Com o entendimento do colegiado, seguem presos o prefeito Paulo Curió, a ex-vice-prefeita Janaina Soares Lima, o marido dela, Marlon de Jesus Arouche Serrão, e o contador da prefeitura Wandson Jhonathan Barros, além de outros investigados, entre eles empresários, servidores públicos e todos os vereadores do município. Já a primeira-dama Eva Curió e a vice-prefeita Tânya Mendes permanecem em prisão domiciliar.
Os investigados foram alvos da Operação Tântalo II, deflagrada em dezembro de 2025, que apura a existência de uma organização criminosa instalada dentro das estruturas do Poder Executivo e do Poder Legislativo municipais.

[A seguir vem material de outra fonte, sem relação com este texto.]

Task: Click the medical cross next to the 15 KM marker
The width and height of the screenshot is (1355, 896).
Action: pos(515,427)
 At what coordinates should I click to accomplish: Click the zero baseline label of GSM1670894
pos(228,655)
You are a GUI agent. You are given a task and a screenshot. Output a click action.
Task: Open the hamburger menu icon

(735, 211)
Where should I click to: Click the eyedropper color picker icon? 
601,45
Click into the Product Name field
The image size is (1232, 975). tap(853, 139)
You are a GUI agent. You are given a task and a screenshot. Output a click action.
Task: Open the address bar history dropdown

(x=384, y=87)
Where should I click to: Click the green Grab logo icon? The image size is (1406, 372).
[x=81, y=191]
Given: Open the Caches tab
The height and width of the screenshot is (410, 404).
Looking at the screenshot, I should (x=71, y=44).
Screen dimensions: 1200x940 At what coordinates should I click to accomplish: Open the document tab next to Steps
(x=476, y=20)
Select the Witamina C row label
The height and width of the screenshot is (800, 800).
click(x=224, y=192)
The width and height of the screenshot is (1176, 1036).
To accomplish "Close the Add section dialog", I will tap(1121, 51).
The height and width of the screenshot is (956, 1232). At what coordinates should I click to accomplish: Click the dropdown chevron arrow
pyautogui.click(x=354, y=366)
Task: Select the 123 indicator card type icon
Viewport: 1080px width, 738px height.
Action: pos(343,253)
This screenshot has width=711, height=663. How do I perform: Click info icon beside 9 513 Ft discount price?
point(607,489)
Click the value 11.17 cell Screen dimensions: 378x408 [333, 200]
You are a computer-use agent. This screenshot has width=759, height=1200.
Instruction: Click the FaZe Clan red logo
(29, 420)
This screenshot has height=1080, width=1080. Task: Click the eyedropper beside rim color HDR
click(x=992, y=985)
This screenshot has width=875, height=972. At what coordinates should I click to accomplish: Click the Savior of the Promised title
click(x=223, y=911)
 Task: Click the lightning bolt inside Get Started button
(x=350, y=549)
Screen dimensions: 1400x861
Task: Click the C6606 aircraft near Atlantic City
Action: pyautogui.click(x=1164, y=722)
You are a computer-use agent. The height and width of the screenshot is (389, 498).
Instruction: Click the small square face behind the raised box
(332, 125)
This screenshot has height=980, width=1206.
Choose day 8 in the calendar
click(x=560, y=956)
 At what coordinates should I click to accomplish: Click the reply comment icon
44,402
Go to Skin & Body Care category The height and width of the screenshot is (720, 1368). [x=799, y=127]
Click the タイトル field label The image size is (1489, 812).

Ao manter as prisões, os desembargadores entenderam que a custódia cautelar é necessária para garantir a ordem pública, evitar interferências nas investigações e impedir a possível reiteração de crimes. O processo segue em tramitação, e as defesas ainda podem recorrer às instâncias superiores.
Esquema envolvia fraudes em licitações
De acordo com o Ministério Público do Maranhão (MPMA), o esquema teria operado entre os anos de 2021 e 2025, por meio de fraudes em licitações e contratos públicos. As investigações apontam o uso de empresas de fachada, emissão de notas fiscais sem a efetiva prestação de serviços e a divisão dos recursos desviados entre agentes públicos e empresários.
Os autos do processo indicam a prática de crimes como organização criminosa, fraude à licitação, corrupção ativa e passiva, peculato e lavagem de dinheiro. Há ainda suspeitas de que a Câmara Municipal tenha sido cooptada para dar sustentação política ao esquema, com repasses a parlamentares e omissão deliberada na fiscalização dos atos do Executivo.